El CEO de Nvidia, Jensen Huang, dice que la IA creará empleos, no los eliminará

Puntos clave
- El CEO de Nvidia, Jensen Huang, le dijo a Becky Quick de MSNBC que la IA generará, no destruirá, empleos.
- Describe la IA como un "generador de empleos a escala industrial" y un motor para la reindustrialización de EE. UU.
- Nuevas fábricas de hardware de IA necesitarán una fuerza laboral que abarque desde ingenieros hasta trabajadores de línea de montaje.
- Huang advirtió que centrarse en tareas individuales automatizadas pasa por alto el papel más amplio que desempeñan los empleados.
- Critica las narrativas sensacionalistas de "apocalipsis de la IA" y la publicidad de la industria que podría asustar al público.
- Estudios independientes sugieren que hasta el 15% de los empleos en EE. UU. podrían verse afectados, pero Huang cree que el impacto neto será positivo.
En una entrevista con Becky Quick de MSNBC en un evento del Instituto Milken, el fundador de Nvidia, Jensen Huang, descartó los temores de que la inteligencia artificial provoque despidos masivos. Argumentó que la IA es un "generador de empleos a escala industrial" y un motor clave para la reindustrialización de EE. UU.
En una conversación televisada el lunes por la noche, el director ejecutivo de Nvidia, Jensen Huang, se opuso a la creciente corriente de analistas que advierten que la inteligencia artificial podría provocar una oleada de pérdidas de empleos. La entrevista, organizada por el Instituto Milken y presentada por la presentadora de MSNBC, Becky Quick, se centró en la ansiedad económica que rodea la expansión rápida de la IA.
Huang, cuya empresa suministra los chips que alimentan la mayoría de los grandes modelos de lenguaje, pintó un cuadro muy diferente. Describe la IA como un "generador de empleos a escala industrial", insistiendo en que la tecnología creará más trabajo del que destruye. "La IA es la mejor oportunidad de EE. UU. para reindustrializarse", dijo, señalando a una nueva generación de fábricas que producen el hardware esencial para el ecosistema de la IA.
Según Huang, el aumento en la fabricación de hardware de IA solo requerirá miles de trabajadores, desde ingenieros hasta técnicos de línea de montaje.

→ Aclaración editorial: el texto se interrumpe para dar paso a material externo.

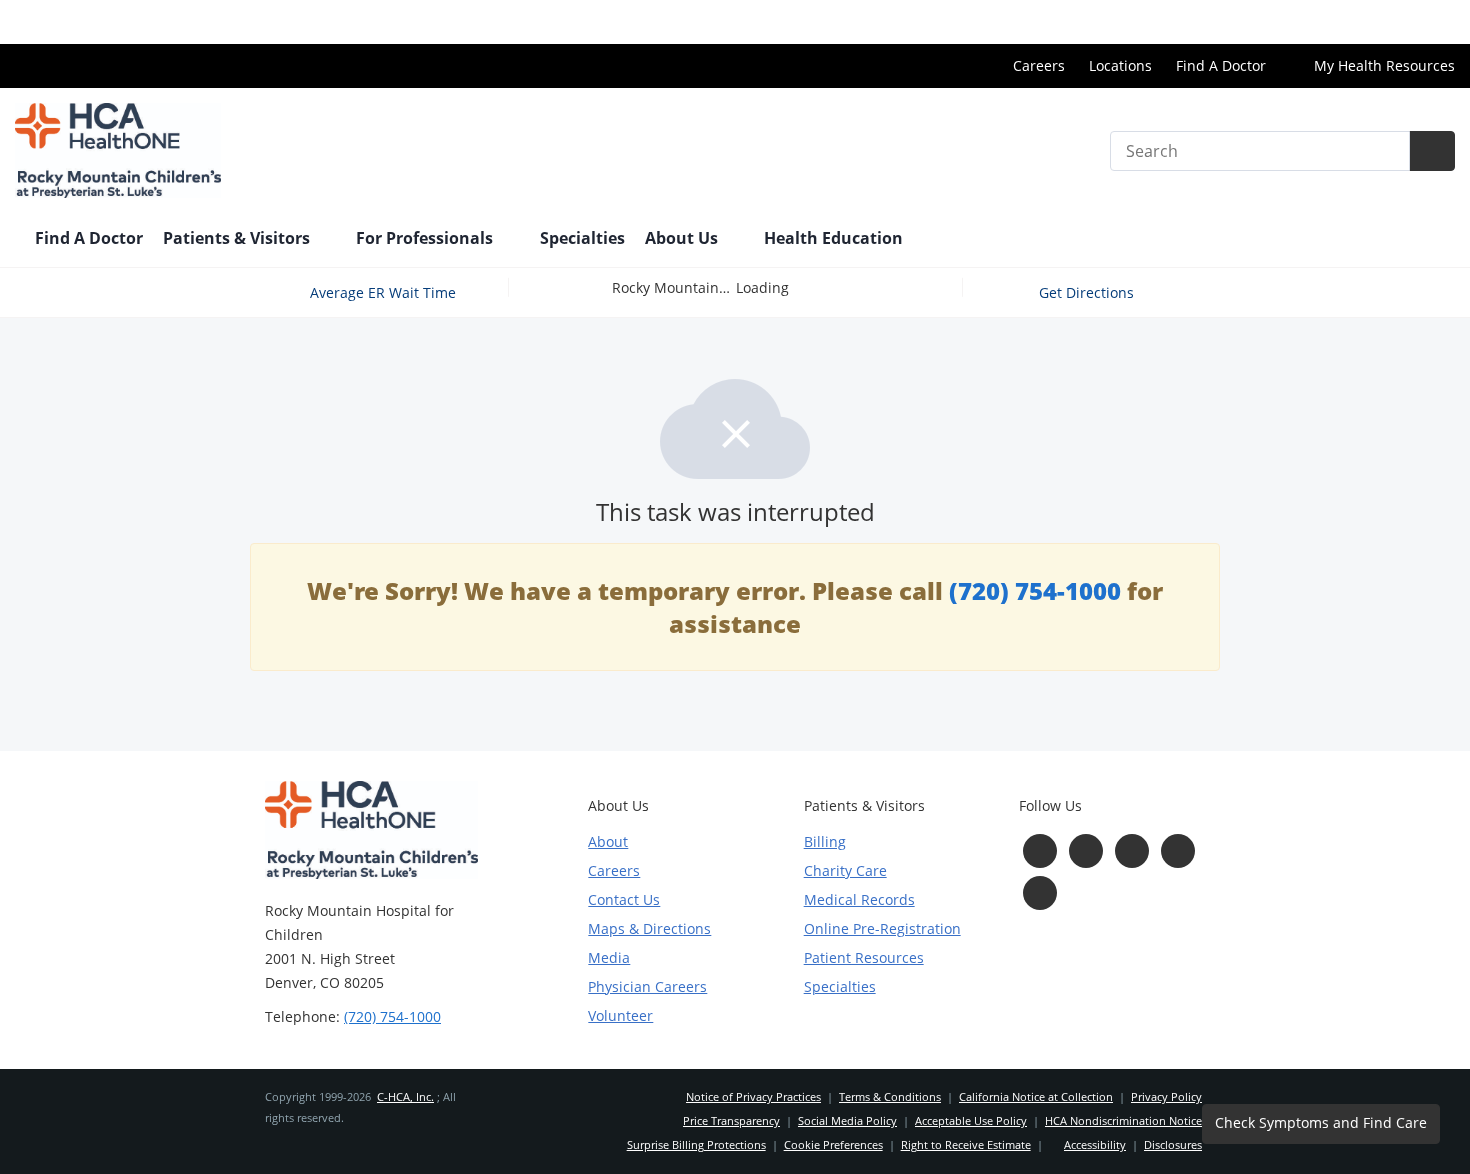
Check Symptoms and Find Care (1321, 1122)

Esa demanda, argumentó, se extiende por la industria de la IA en general, generando roles en anotación de datos, capacitación de modelos y servicios impulsados por la IA. "Solo porque una tarea específica se automatiza no significa que el trabajo completo de una persona sea reemplazado", explicó. El CEO advirtió que los críticos a menudo confunden el propósito de un trabajo con una sola tarea, pasando por alto la contribución más amplia que un empleado hace a una organización.
La discusión se centró en la llamada narrativa de "apocalipsis de la IA", que predice un desplazamiento masivo y una ampliación de la desigualdad. Quick preguntó si el ritmo del cambio podría llevar a una dislocación mayor que cualquier cambio tecnológico anterior. Huang reconoció la velocidad pero permaneció optimista. Advirtió que las historias sensacionalistas podrían asustar al público, diciendo: "Mi mayor preocupación es que asustemos a la gente... hasta el punto en que la IA sea tan impopular que no se involucre con ella".
Huang también criticó la propia publicidad de la industria, señalando que las afirmaciones exageradas a menudo sirven para generar entusiasmo en lugar de reflejar capacidades reales. Sugirió que el ciclo de publicidad podría tener un efecto contrario si alimenta la resistencia pública a la adopción de la IA.
Aunque la conversación destacó el optimismo, Huang no afirmó que la IA eliminaría todos los riesgos. Se refirió a estudios independientes que estiman que hasta el 15 por ciento de los empleos en EE. UU. podrían verse afectados en los próximos años. Sin embargo, enfatizó que el efecto neto sería positivo, siempre y cuando la fuerza laboral se adapte y surjan nuevos caminos de capacitación.
La entrevista subrayó un debate más amplio sobre cómo los formuladores de políticas, las empresas y los trabajadores deben responder a la implementación rápida de la IA. El mensaje de Huang fue claro: en lugar de temer a la IA, los estadounidenses deben verla como un catalizador para nuevas oportunidades de empleo y una oportunidad para revitalizar la base manufacturera de la nación.